[Excerpt]

Frank Rucker, the SU business manager, and central office staff outlined a roughly $30 million SU budget framework and a schedule of upcoming budget meetings. They said recent timing and regulatory changes delayed Consolidated Federal Programs (CFP) and Title grant releases this year, complicating planning for next year’s revenues and expenditures.

Rucker and central office staff told the board that guidance from the Vermont Agency of Education suggests budgeting at about 80% of current Title I spending; staff estimated that shortfall could total approximately $300,000 to $400,000. They also flagged that Title II, Title III and Title IV allocations remain uncertain and that some previously available competitive grants have become less common at the state level.

To limit disruption to classroom services, the SU proposal shifts some curriculum and assessment functions from grant-supported lines into the local SU budget and retains a reduced number of grant-funded positions (for example, roughly 1.5 SU-based Title I positions). The presentation lists a combined grant-funded subtotal near $2.5 million, and staff emphasized those positions’ high impact on student supports.

Officials also noted that ESSER funding used in recent years produced substantial, one-time investments (FY25 ESSER spending of roughly $639,000 was cited) and that ESSER is not expected to be a revenue source next year; that requires adjustments to FY26 and FY27 planning. Staff described Medicaid reimbursements as a growing and more stable revenue stream, reporting Medicaid revenue increasing from about $200,000 historically to over $500,000 and passing most of those funds through to districts for nursing, counseling and student supports.

Central office staff said they are prepared to use a built Medicaid reserve to temporarily fund essential programs into FY27 if state or federal grants decline, but warned deeper cuts would be required in FY28 if federal Title funding were eliminated. The SU also proposed modest staffing changes aligned with enrollment trends, including a 0.6 FTE reduction in the multilingual learner department tied to projected lower ML enrollment.

[/Excerpt]
[Collected material]

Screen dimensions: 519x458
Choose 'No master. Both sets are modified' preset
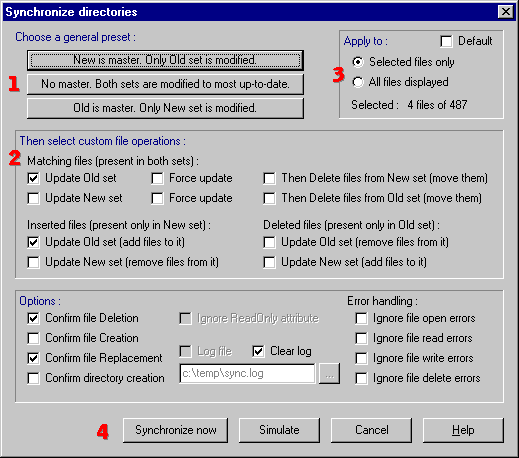[165, 84]
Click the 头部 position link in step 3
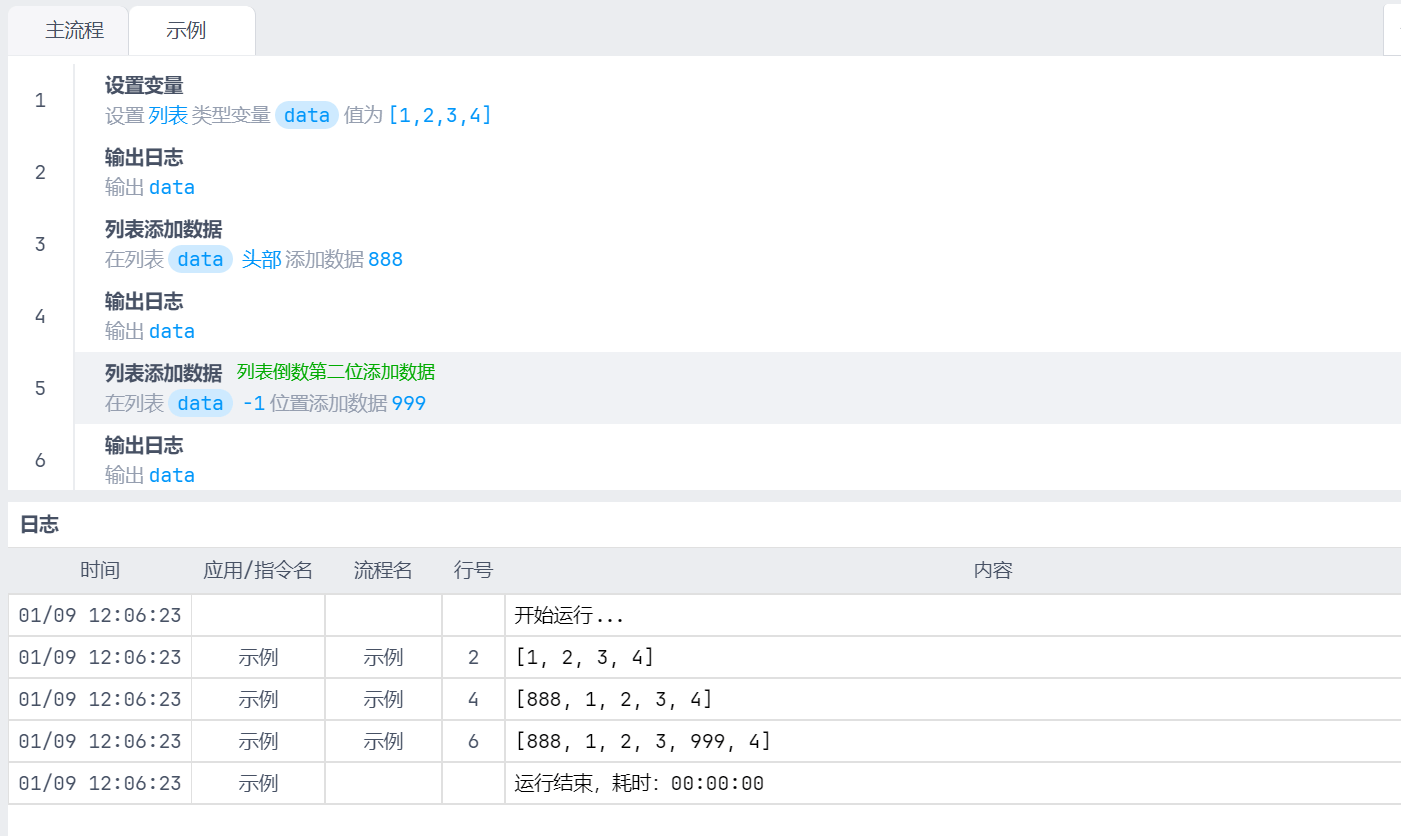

[/Collected material]

Exercise: In the SU budget report, rewrite the portion starting with "To limit disruption" and going on through "on student supports.", changing "classroom services" to "instructional services".

Answer section:
To limit disruption to instructional services, the SU proposal shifts some curriculum and assessment functions from grant-supported lines into the local SU budget and retains a reduced number of grant-funded positions (for example, roughly 1.5 SU-based Title I positions). The presentation lists a combined grant-funded subtotal near $2.5 million, and staff emphasized those positions’ high impact on student supports.